* Record extracts *
--

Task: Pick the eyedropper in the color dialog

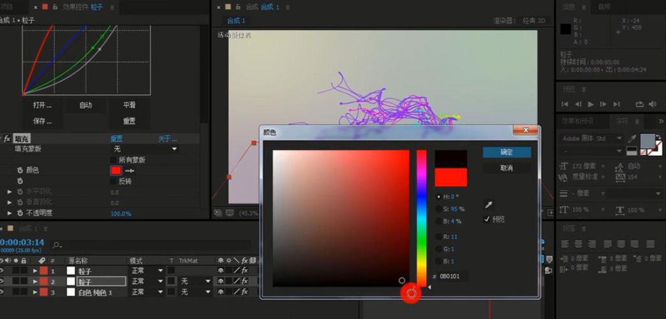Action: coord(489,205)
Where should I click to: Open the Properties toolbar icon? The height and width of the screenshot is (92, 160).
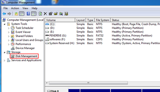point(51,14)
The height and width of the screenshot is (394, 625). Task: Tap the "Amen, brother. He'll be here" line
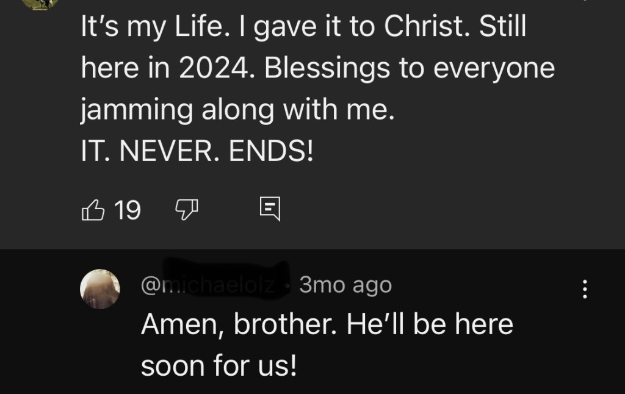(x=327, y=325)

--

* The problem *
With the pictures left out, return all the material above exactly.

* Answer to this exercise *
Task: Pick the eyedropper in the color dialog

Action: coord(489,205)
Where should I click to: Open the Properties toolbar icon? The height and width of the screenshot is (92, 160).
point(51,14)
The height and width of the screenshot is (394, 625). Task: Tap the "Amen, brother. He'll be here" line
(x=327, y=325)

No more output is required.